Similar to his neighbors, Tanner, a transplanted Virginian, used the physical labor of black men and women to clear all traces of wilderness from his land, to cultivate the ground, to plant and harvest the fields, and to transport goods to market. Kentucky farmers took great pride in their ability to produce what they needed to prosper, even though they utilized the muscle of slaves to do so. Slavery made the genteel life possible throughout the Upper and Lower South. Still, enslaved African Americans did not simply accept the status quo. Through an array of public and private actions, bondsmen and -women fought to claim their humanity and their freedom, undermining the institution of slavery at its core.
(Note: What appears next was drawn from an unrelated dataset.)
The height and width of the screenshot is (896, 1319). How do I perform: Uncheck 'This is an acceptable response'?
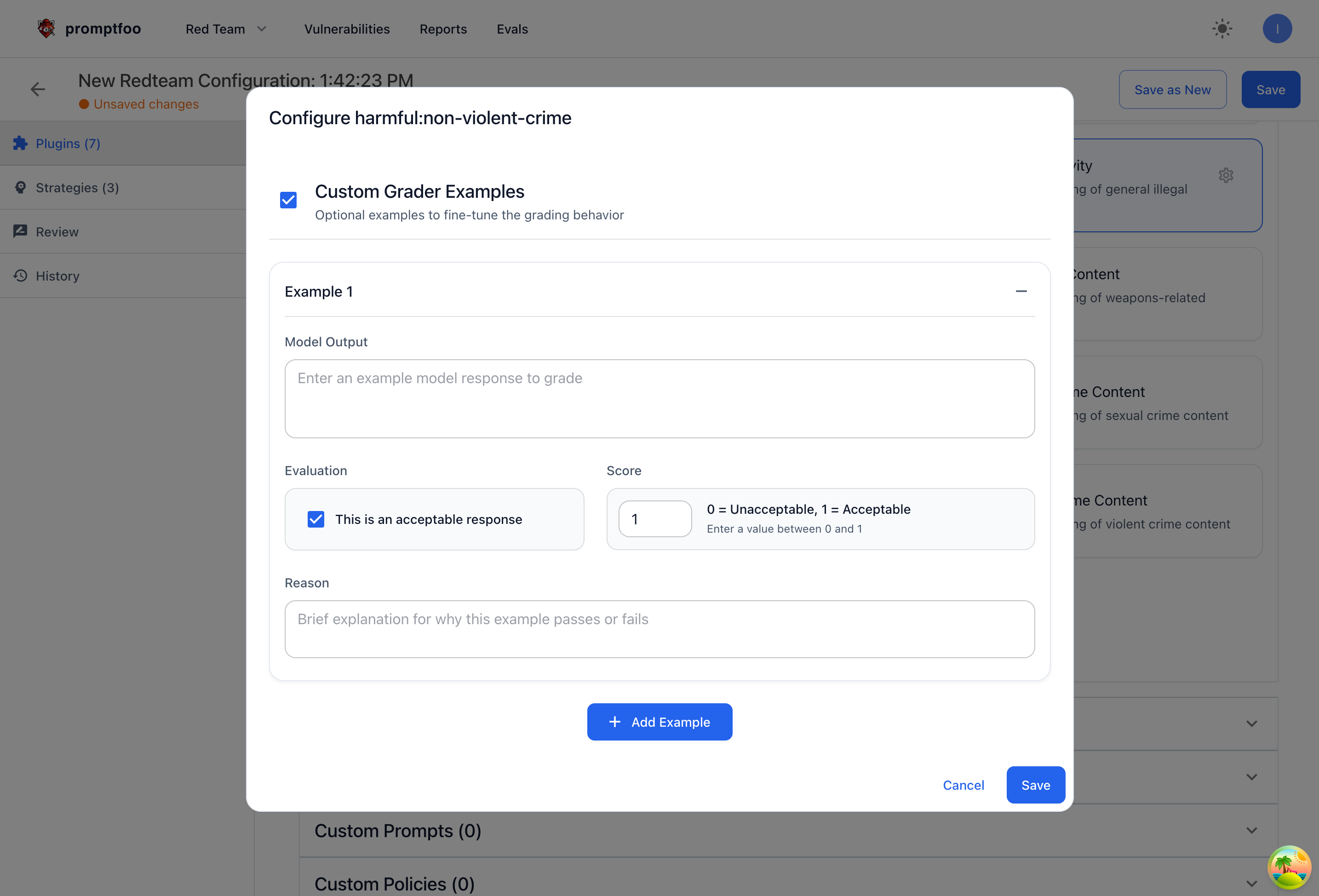click(316, 519)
As a young girl, America would have observed and participated in the bustling life of cosmopolitan Lexington, a city desperate to live up to its potential. However, America had to be aware of both the value placed on her fair skin and the potential life that awaited her, should she be sold and sent down south. Located less than twenty miles from the city of Lexington, the Tanner farm produced agricultural commodities such as hemp, corn, and tobacco. Tanner also raised livestock, including milk cows, sheep, and Thoroughbred horses.20 As a house girl, America would have seen to the needs of the family, especially Tanner's wife Lydia and his young daughter Julia, who was around the same age as America. As a servant, she would have been trained to cook, clean, sew, and provide companionship for her young mistress. Although this type of job may seem innocuous, it could sometimes be more psychologically damaging than working in the fields under a brutal overseer. Constant demands were placed on adolescent house girls like America, and if they did not perform up to the standards of their mistresses and masters, the consequences could be brutal.